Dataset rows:
----

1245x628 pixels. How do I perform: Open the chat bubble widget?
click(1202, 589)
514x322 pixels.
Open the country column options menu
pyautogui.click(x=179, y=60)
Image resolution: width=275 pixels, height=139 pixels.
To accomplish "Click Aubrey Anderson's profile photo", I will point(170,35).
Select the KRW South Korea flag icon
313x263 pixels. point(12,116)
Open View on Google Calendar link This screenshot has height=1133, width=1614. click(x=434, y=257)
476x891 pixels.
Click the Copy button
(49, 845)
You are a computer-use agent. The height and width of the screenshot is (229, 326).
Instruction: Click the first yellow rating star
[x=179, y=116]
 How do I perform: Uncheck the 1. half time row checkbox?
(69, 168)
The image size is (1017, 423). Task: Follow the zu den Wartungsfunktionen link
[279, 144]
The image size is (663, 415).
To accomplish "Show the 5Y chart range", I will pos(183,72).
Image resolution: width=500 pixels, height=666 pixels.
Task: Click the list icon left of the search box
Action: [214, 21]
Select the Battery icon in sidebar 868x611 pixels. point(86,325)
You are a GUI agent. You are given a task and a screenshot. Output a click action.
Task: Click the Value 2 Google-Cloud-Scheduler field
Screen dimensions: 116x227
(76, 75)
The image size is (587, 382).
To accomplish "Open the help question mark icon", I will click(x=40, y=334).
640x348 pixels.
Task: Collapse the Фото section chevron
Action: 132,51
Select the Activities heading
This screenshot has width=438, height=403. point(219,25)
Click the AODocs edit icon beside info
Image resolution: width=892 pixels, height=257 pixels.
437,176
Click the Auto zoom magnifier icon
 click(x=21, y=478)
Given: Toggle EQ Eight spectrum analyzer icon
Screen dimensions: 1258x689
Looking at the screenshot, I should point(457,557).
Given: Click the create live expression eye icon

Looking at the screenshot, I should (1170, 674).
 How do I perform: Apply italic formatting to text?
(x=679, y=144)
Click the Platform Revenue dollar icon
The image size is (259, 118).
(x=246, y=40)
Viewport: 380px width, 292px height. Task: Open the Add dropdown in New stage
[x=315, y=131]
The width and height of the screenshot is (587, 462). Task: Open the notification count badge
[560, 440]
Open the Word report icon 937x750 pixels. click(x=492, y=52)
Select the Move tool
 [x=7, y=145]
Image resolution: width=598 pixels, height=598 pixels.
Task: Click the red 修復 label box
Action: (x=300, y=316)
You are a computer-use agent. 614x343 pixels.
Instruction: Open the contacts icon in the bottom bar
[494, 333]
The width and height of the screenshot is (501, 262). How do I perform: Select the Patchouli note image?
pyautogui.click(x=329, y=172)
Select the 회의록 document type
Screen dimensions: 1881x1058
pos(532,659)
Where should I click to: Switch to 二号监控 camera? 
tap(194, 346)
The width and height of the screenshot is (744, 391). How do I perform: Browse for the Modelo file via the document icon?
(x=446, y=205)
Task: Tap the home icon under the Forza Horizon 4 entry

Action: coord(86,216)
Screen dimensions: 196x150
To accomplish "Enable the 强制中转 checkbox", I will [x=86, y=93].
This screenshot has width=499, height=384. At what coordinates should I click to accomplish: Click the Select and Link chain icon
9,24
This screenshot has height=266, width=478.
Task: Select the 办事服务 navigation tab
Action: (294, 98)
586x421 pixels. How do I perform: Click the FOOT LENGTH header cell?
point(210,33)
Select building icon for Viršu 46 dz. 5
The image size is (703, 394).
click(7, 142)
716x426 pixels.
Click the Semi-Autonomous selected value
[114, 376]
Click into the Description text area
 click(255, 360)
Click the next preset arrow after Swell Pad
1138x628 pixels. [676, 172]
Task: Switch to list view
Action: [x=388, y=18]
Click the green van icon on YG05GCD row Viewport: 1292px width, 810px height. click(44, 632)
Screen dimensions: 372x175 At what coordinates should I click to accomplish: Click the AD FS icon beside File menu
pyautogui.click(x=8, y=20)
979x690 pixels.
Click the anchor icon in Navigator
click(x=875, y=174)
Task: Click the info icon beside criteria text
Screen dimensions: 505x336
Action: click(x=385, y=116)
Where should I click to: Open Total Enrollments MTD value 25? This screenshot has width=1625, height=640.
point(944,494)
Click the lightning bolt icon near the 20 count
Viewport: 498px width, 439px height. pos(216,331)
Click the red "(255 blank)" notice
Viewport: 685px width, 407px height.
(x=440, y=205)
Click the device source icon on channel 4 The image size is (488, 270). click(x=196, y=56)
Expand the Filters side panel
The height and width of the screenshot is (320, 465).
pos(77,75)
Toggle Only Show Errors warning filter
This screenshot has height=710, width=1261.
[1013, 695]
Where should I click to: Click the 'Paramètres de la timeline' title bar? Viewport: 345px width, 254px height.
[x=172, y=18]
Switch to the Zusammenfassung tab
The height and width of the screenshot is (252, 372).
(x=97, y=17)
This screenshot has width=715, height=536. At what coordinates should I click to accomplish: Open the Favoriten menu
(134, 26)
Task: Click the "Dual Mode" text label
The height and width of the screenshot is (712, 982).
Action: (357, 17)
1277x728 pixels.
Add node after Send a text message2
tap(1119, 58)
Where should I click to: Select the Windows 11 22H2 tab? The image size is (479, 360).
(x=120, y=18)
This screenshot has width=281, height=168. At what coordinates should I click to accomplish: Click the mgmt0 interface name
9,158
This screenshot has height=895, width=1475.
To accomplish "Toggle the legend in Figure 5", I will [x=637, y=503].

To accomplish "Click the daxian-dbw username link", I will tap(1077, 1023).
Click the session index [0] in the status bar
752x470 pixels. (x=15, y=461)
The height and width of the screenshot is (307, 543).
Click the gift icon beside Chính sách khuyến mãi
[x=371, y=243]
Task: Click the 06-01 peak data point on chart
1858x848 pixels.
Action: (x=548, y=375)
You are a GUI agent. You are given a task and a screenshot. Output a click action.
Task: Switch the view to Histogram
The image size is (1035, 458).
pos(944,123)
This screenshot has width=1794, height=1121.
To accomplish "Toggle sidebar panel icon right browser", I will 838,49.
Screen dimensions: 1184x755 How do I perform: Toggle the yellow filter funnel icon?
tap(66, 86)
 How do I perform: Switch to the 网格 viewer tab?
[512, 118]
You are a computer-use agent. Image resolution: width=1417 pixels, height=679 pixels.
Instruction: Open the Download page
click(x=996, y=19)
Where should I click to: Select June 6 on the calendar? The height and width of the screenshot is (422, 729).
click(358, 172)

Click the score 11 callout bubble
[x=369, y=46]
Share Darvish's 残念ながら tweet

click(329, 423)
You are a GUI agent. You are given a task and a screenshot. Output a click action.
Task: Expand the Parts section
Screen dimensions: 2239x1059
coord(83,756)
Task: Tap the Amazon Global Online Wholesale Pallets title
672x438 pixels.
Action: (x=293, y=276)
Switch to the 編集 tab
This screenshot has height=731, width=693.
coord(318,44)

----

Your goal: Copy every row above word for word, from the first to the last.

Problem solution:
1245x628 pixels. How do I perform: Open the chat bubble widget?
click(1202, 589)
514x322 pixels.
Open the country column options menu
pyautogui.click(x=179, y=60)
Image resolution: width=275 pixels, height=139 pixels.
To accomplish "Click Aubrey Anderson's profile photo", I will point(170,35).
Select the KRW South Korea flag icon
313x263 pixels. point(12,116)
Open View on Google Calendar link This screenshot has height=1133, width=1614. click(x=434, y=257)
476x891 pixels.
Click the Copy button
(49, 845)
You are a computer-use agent. The height and width of the screenshot is (229, 326).
Instruction: Click the first yellow rating star
[x=179, y=116]
 How do I perform: Uncheck the 1. half time row checkbox?
(69, 168)
The image size is (1017, 423). Task: Follow the zu den Wartungsfunktionen link
[279, 144]
The image size is (663, 415).
To accomplish "Show the 5Y chart range", I will pos(183,72).
Image resolution: width=500 pixels, height=666 pixels.
Task: Click the list icon left of the search box
Action: [214, 21]
Select the Battery icon in sidebar 868x611 pixels. point(86,325)
You are a GUI agent. You are given a task and a screenshot. Output a click action.
Task: Click the Value 2 Google-Cloud-Scheduler field
Screen dimensions: 116x227
(76, 75)
The image size is (587, 382).
To accomplish "Open the help question mark icon", I will click(x=40, y=334).
640x348 pixels.
Task: Collapse the Фото section chevron
Action: 132,51
Select the Activities heading
This screenshot has width=438, height=403. point(219,25)
Click the AODocs edit icon beside info
Image resolution: width=892 pixels, height=257 pixels.
437,176
Click the Auto zoom magnifier icon
 click(x=21, y=478)
Given: Toggle EQ Eight spectrum analyzer icon
Screen dimensions: 1258x689
Looking at the screenshot, I should point(457,557).
Given: Click the create live expression eye icon

Looking at the screenshot, I should (1170, 674).
 How do I perform: Apply italic formatting to text?
(x=679, y=144)
Click the Platform Revenue dollar icon
The image size is (259, 118).
(x=246, y=40)
Viewport: 380px width, 292px height. Task: Open the Add dropdown in New stage
[x=315, y=131]
The width and height of the screenshot is (587, 462). Task: Open the notification count badge
[560, 440]
Open the Word report icon 937x750 pixels. click(x=492, y=52)
Select the Move tool
 [x=7, y=145]
Image resolution: width=598 pixels, height=598 pixels.
Task: Click the red 修復 label box
Action: (x=300, y=316)
You are a computer-use agent. 614x343 pixels.
Instruction: Open the contacts icon in the bottom bar
[494, 333]
The width and height of the screenshot is (501, 262). How do I perform: Select the Patchouli note image?
pyautogui.click(x=329, y=172)
Select the 회의록 document type
Screen dimensions: 1881x1058
pos(532,659)
Where should I click to: Switch to 二号监控 camera? 
tap(194, 346)
The width and height of the screenshot is (744, 391). How do I perform: Browse for the Modelo file via the document icon?
(x=446, y=205)
Task: Tap the home icon under the Forza Horizon 4 entry

Action: coord(86,216)
Screen dimensions: 196x150
To accomplish "Enable the 强制中转 checkbox", I will [x=86, y=93].
This screenshot has width=499, height=384. At what coordinates should I click to accomplish: Click the Select and Link chain icon
9,24
This screenshot has height=266, width=478.
Task: Select the 办事服务 navigation tab
Action: (294, 98)
586x421 pixels. How do I perform: Click the FOOT LENGTH header cell?
point(210,33)
Select building icon for Viršu 46 dz. 5
The image size is (703, 394).
click(7, 142)
716x426 pixels.
Click the Semi-Autonomous selected value
[114, 376]
Click into the Description text area
 click(255, 360)
Click the next preset arrow after Swell Pad
1138x628 pixels. [676, 172]
Task: Switch to list view
Action: [x=388, y=18]
Click the green van icon on YG05GCD row Viewport: 1292px width, 810px height. click(44, 632)
Screen dimensions: 372x175 At what coordinates should I click to accomplish: Click the AD FS icon beside File menu
pyautogui.click(x=8, y=20)
979x690 pixels.
Click the anchor icon in Navigator
click(x=875, y=174)
Task: Click the info icon beside criteria text
Screen dimensions: 505x336
Action: click(x=385, y=116)
Where should I click to: Open Total Enrollments MTD value 25? This screenshot has width=1625, height=640.
point(944,494)
Click the lightning bolt icon near the 20 count
Viewport: 498px width, 439px height. pos(216,331)
Click the red "(255 blank)" notice
Viewport: 685px width, 407px height.
(x=440, y=205)
Click the device source icon on channel 4 The image size is (488, 270). click(x=196, y=56)
Expand the Filters side panel
The height and width of the screenshot is (320, 465).
pos(77,75)
Toggle Only Show Errors warning filter
This screenshot has height=710, width=1261.
[1013, 695]
Where should I click to: Click the 'Paramètres de la timeline' title bar? Viewport: 345px width, 254px height.
[x=172, y=18]
Switch to the Zusammenfassung tab
The height and width of the screenshot is (252, 372).
(x=97, y=17)
This screenshot has width=715, height=536. At what coordinates should I click to accomplish: Open the Favoriten menu
(134, 26)
Task: Click the "Dual Mode" text label
The height and width of the screenshot is (712, 982).
Action: (357, 17)
1277x728 pixels.
Add node after Send a text message2
tap(1119, 58)
Where should I click to: Select the Windows 11 22H2 tab? The image size is (479, 360).
(x=120, y=18)
This screenshot has width=281, height=168. At what coordinates should I click to accomplish: Click the mgmt0 interface name
9,158
This screenshot has height=895, width=1475.
To accomplish "Toggle the legend in Figure 5", I will [x=637, y=503].

To accomplish "Click the daxian-dbw username link", I will tap(1077, 1023).
Click the session index [0] in the status bar
752x470 pixels. (x=15, y=461)
The height and width of the screenshot is (307, 543).
Click the gift icon beside Chính sách khuyến mãi
[x=371, y=243]
Task: Click the 06-01 peak data point on chart
1858x848 pixels.
Action: (x=548, y=375)
You are a GUI agent. You are given a task and a screenshot. Output a click action.
Task: Switch the view to Histogram
The image size is (1035, 458).
pos(944,123)
This screenshot has width=1794, height=1121.
To accomplish "Toggle sidebar panel icon right browser", I will 838,49.
Screen dimensions: 1184x755 How do I perform: Toggle the yellow filter funnel icon?
tap(66, 86)
 How do I perform: Switch to the 网格 viewer tab?
[512, 118]
You are a computer-use agent. Image resolution: width=1417 pixels, height=679 pixels.
Instruction: Open the Download page
click(x=996, y=19)
Where should I click to: Select June 6 on the calendar? The height and width of the screenshot is (422, 729).
click(358, 172)

Click the score 11 callout bubble
[x=369, y=46]
Share Darvish's 残念ながら tweet

click(329, 423)
You are a GUI agent. You are given a task and a screenshot. Output a click action.
Task: Expand the Parts section
Screen dimensions: 2239x1059
coord(83,756)
Task: Tap the Amazon Global Online Wholesale Pallets title
672x438 pixels.
Action: (x=293, y=276)
Switch to the 編集 tab
This screenshot has height=731, width=693.
coord(318,44)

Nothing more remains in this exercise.